Exercise: Copy the data below word for word, leaving out the pictures.

==============================

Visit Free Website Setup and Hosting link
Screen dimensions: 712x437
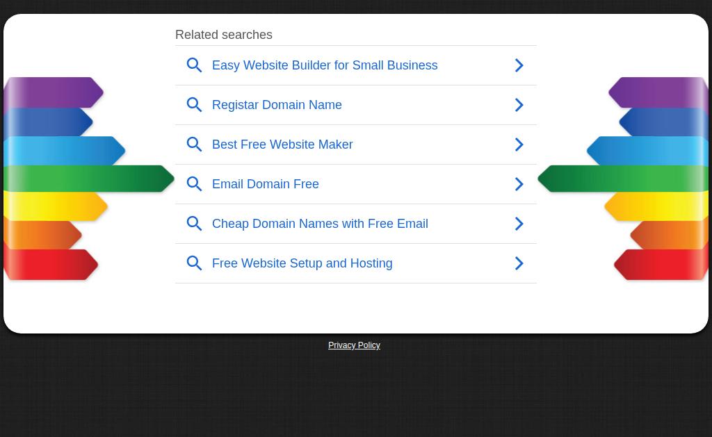pos(302,263)
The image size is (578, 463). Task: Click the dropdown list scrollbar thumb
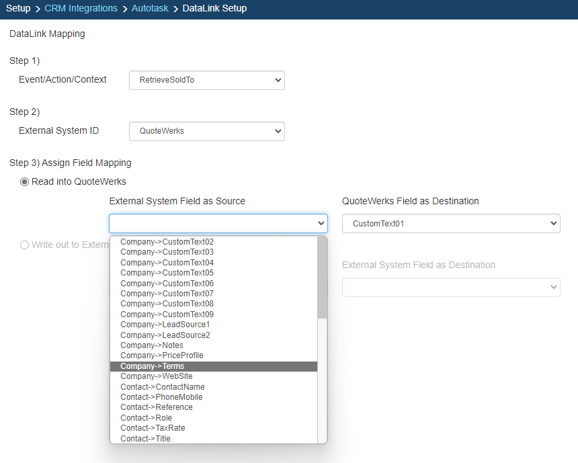pos(322,277)
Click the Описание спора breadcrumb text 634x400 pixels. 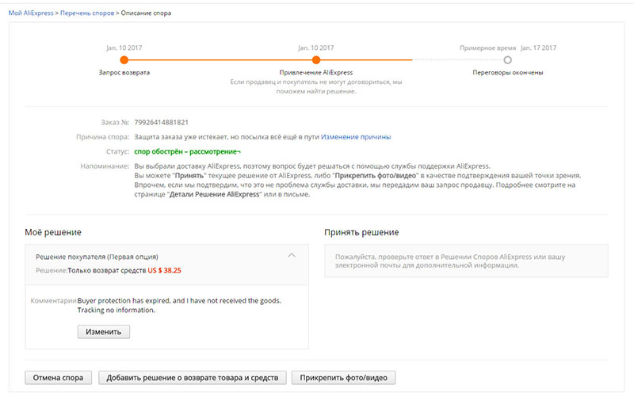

==============================

Final result:
Visit Free Website Setup and Hosting link
Screen dimensions: 712x437
pos(302,263)
The image size is (578, 463). Task: Click the dropdown list scrollbar thumb
pos(322,277)
Click the Описание спора breadcrumb text 634x400 pixels. 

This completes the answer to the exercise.